Side-Chain Conducting and Phase-Separated Polymeric Binders for High Performance Silicon Anodes in Lithium-Ion Batteries

Monday, October 12, 2015: 14:20
106-A (Phoenix Convention Center)
H. Zhao, S. J. Park, G. Ai, W. Yang, C. Wang (Lawrence Berkeley National Laboratory), and G. Liu (Lawrence Berkeley National Laboratory)
Here we describe a class of electric-conducting polymers that conduct electrons via the side chain π–π stacking. These polymers can be designed and synthesized with different chemical moieties to perform different functions, extremely suitable as a conductive polymer binder for lithium battery electrodes. A class of methacrylate polymers based on a polycyclic aromatic hydrocarbon side moiety, pyrene, was synthesized and applied as an electrode binder to fabricate a silicon (Si) electrode.

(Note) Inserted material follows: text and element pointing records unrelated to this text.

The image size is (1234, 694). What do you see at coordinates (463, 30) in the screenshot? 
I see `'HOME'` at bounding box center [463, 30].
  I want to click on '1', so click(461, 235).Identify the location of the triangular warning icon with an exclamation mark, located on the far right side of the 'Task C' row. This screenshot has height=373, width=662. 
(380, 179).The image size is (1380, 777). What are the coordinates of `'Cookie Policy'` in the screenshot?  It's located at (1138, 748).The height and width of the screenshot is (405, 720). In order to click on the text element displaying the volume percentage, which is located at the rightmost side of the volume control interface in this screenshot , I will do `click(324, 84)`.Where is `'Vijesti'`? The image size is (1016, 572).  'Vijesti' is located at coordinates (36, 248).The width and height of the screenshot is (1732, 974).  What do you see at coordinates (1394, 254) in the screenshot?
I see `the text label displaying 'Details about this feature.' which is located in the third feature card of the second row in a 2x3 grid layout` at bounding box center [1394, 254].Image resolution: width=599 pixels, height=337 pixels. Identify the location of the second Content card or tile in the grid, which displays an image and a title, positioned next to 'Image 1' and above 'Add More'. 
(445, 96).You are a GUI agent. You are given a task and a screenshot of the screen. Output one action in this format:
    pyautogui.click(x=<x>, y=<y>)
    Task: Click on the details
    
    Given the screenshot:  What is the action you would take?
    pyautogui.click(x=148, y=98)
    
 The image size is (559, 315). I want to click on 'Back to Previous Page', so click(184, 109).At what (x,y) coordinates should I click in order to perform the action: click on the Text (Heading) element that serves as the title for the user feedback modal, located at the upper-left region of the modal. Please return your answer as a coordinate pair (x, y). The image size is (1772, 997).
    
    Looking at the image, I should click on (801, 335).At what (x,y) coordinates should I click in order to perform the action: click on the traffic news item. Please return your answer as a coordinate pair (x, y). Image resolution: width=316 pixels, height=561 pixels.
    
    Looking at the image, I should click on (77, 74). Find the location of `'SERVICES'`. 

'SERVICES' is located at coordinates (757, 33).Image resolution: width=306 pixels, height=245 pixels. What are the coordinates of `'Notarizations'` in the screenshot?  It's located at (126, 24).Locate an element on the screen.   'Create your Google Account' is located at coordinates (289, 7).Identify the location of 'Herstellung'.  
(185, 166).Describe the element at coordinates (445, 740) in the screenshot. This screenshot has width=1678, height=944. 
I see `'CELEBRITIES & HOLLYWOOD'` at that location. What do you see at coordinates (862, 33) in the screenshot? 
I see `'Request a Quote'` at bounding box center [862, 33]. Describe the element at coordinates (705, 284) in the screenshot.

The electron mobilities for PPy and PPyE are characterized as 1.9 × 10–4 and 8.5 × 10–4 cm2 V–1 s–1, respectively. These electric conductive polymeric binders can maintain the electrode mechanical integrity and Si interface stability over a thousand cycles of charge and discharge. The as-assembled batteries exhibit a high capacity and excellent rate performance due to the self-assembled solid-state nanostructures of the conductive polymer binders. These pyrene-based methacrylate binders also enhance the stability of the solid electrolyte interphase (SEI) of a Si electrode over long-term cycling. The physical properties of this polymer are further tailored by incorporating ethylene oxide moieties at the side chains to enhance the adhesion and adjust swelling to improve the stability of the high loading Si electrode.